Kalah Di Tengah Borjuis Serakah
Oleh: Iled
*) Mahasiswa UPI angkatan 2020
Aku adalah nestapa di ujung kemiskinan.
Berlari di antara kelaparan yang nanar,
lalu terhempas disengat terik panas.
Aku benci menjadi manusia lemah yang berulang kali ditindas.
Bahkan oleh sesuatu yang mereka sebut “universitas”.
Suara Pak Rektor yang selalu menggema di setiap nurani mahasiswa,
tersebar di media sosial dan nasib sial mahasiswa,
menjadi pakaian yang menutupi kehinaan dan pengkhianatan.
“Saya pastikan tidak ada yang dropout karena tidak bisa membayar kuliah.”
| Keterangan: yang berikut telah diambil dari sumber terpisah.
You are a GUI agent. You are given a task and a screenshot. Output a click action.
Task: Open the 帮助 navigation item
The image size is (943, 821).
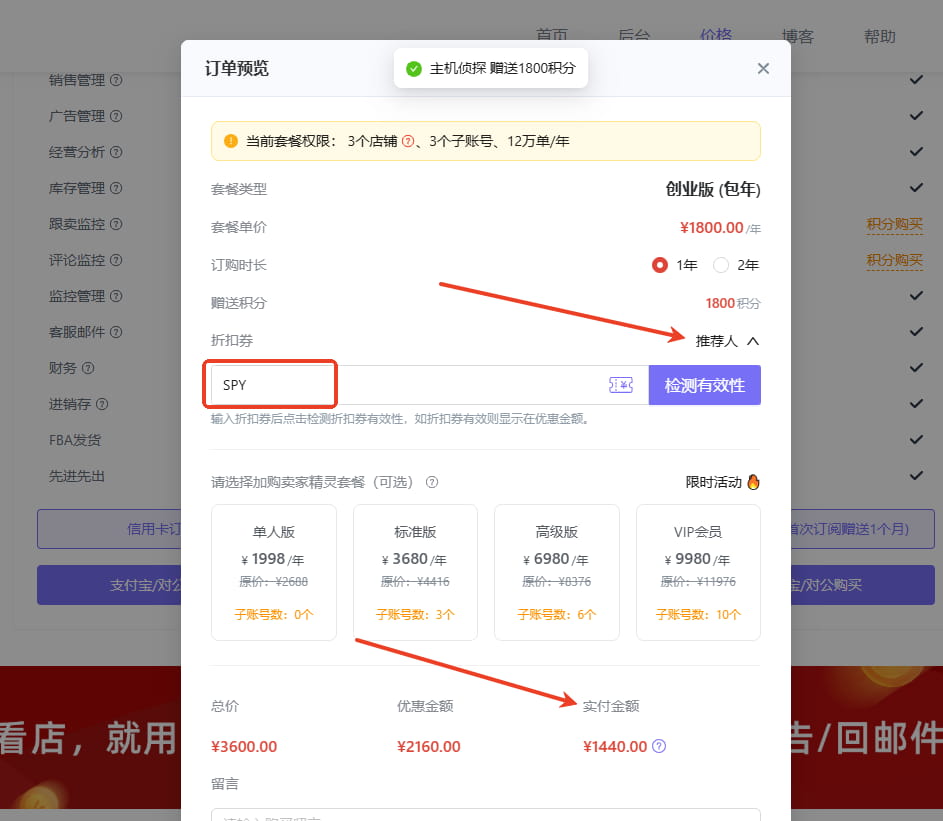click(x=879, y=35)
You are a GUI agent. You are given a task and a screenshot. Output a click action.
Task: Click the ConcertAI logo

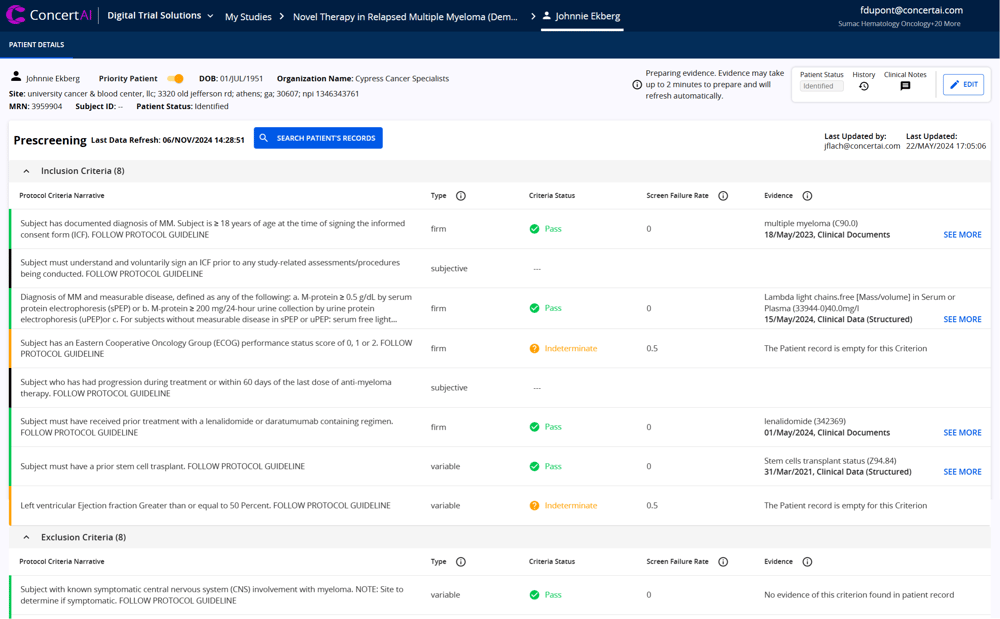[x=50, y=16]
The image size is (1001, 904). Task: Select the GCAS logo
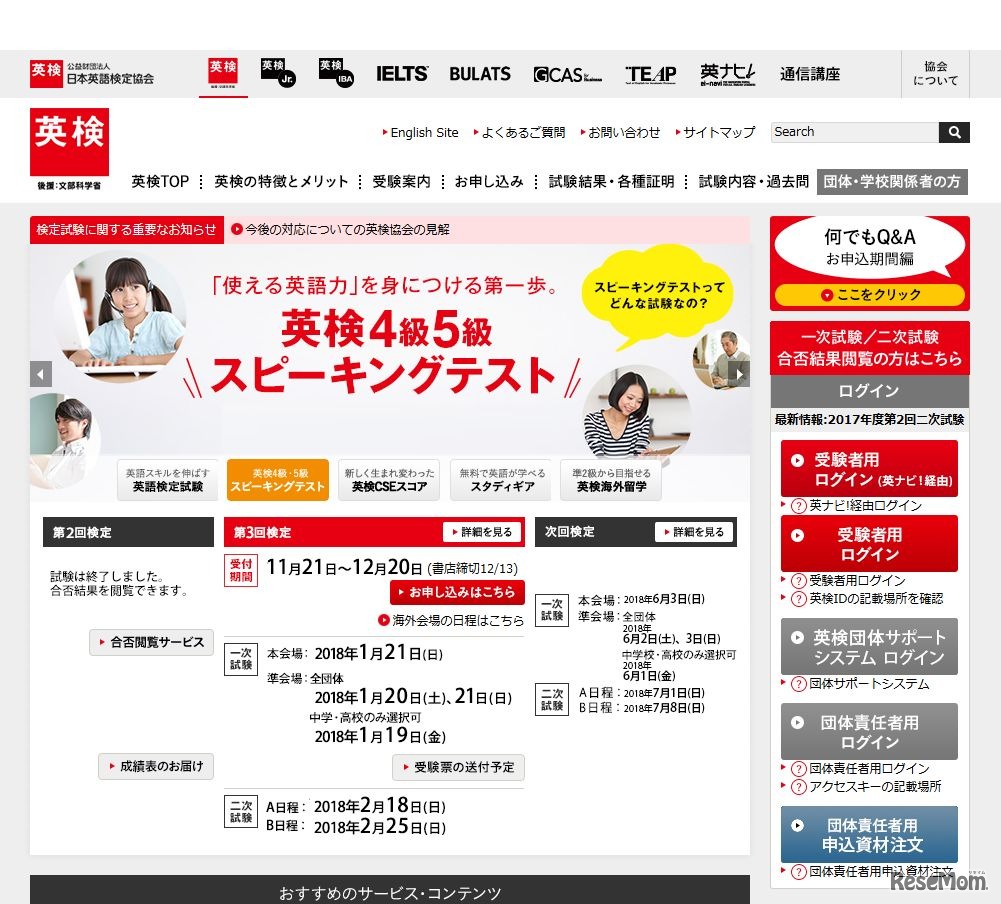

Tapi nyatanya aku diperintah untuk menyerah.
Dipaksa berhenti secara sukarela dengan judul “cuti sementara”.
Oleh sekumpulan mesin buatan yang disebut “sistem birokrasi”
karya para birokrat. Atau mungkin rektorat?
Katanya karena engkau, Pak, tak mampu membiayai kuliahku.
Sebagai buruh tani, yang tak sulit hanyalah sesuap nasi
yang diambil dari sawah sendiri,
sebagian hasil yang seharusnya menjadi lembaran rupiah tak seberapa.
Lalu sialnya penghasilanku juga masih minim.
Gaji tiga bulan mengajar les hanya cukup untuk membuat SIM
ditambah pelicin bagi petugas agar SIM-ku bisa selesai tiga jam.
Sedangkan UKT-ku
nyatanya lebih besar dari penghasilan Bapak,
lebih mahal dari harga yang harus dibayar untuk melepas lapar,
dan lebih memeras dari para preman yang beringas.
Tuhan…,
ini dunia milik semua manusia,
tetapi kakiku diinjak-injak kuasa pejabat.
Lalu aku, hanya manusia sengsara yang tak punya apa-apa.
Tatkala ingin berjuang memperbaiki nasib,
mereka yang kuat selalu mempersulit.
Menempuh pendidikan dituntut ada uang
padahal bagi kaum miskin sepertiku, di situlah aku kurang.
Hari itu, di tengah surya yang terkadang malu menampakkan diri,
bersembunyi di antara deretan awan kelam
dan deru angin yang membiaskan sunyi
pada teriakan perlawanan,
banyak kawanku menyingkap sisi kelam di tulang punggung pendidikan
dan berteriak atas nama keadilan,
“Pendidikan ialah hak segala bangsa!
Tapi di sini, pendidikan ialah hak segala bangsawan!”
Tuhan…,
rasanya aku hanyalah serasah daun di tengah tumpukan sampah.
Atau mungkin kucing di sabana bersama kumpulan singa
yang menatap kosong
hanya berharap nyawaku benar-benar sembilan.
Lalu aku
hanya berharap tak harus kuliah sampai semester sembilan
karena di semster delapan
aku kalah oleh kebijakan kampus pendidikan
di gedung peninggalan masa penjajahan.